▶ _Exercise_
Answer these from the text on Charles E. Larson:
1. Who preceded Larson in his Arizona Senate seat?
2. What did Larson manufacture after moving to Los Angeles?
3. By how many votes did he lose the 1916 Republican primary?
*** Opening of Extract provided ***
Member of the Arizona Senate from the Coconino County district
- In office January 1921 – December 1922
- Preceded by: Hugh E. Campbell
- Succeeded by: Hugh E. Campbell

Personal details
- Party: Republican
- Profession: Politician

= Charles E. Larson =

American politician from Arizona

Charles E. Larson was an American politician from Arizona. He served a single term in the Arizona State Senate during the 5th Arizona State Legislature, holding the seat from Coconino County. While he lived in Arizona he engaged in the sheep-raising business, and later moved to Los Angeles where he manufactured lamps.

==Biography==
In 1916, Larson ran for the Republican nomination for the seat from Coconino County in the Arizona House of Representatives. He lost in a close primary race by 13 votes to T. H. Cureton, who would go on to win the seat in November's general election. Larson was married to Mabelle Jeffries on January 2, 1919, in Atlanta, Georgia, where the bride was from. Her brother was doctor C. D. Jeffries of Williams, Arizona, where she had been visiting the prior summer, and met her future husband.
*** Close of Extract provided ***
*** Opening of Dataset section ***
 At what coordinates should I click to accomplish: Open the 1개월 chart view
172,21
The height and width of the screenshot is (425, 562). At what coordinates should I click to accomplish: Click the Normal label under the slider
*** Close of Dataset section ***
▶ _Your solution_
1. Hugh E. Campbell
2. Lamps
3. 13 votes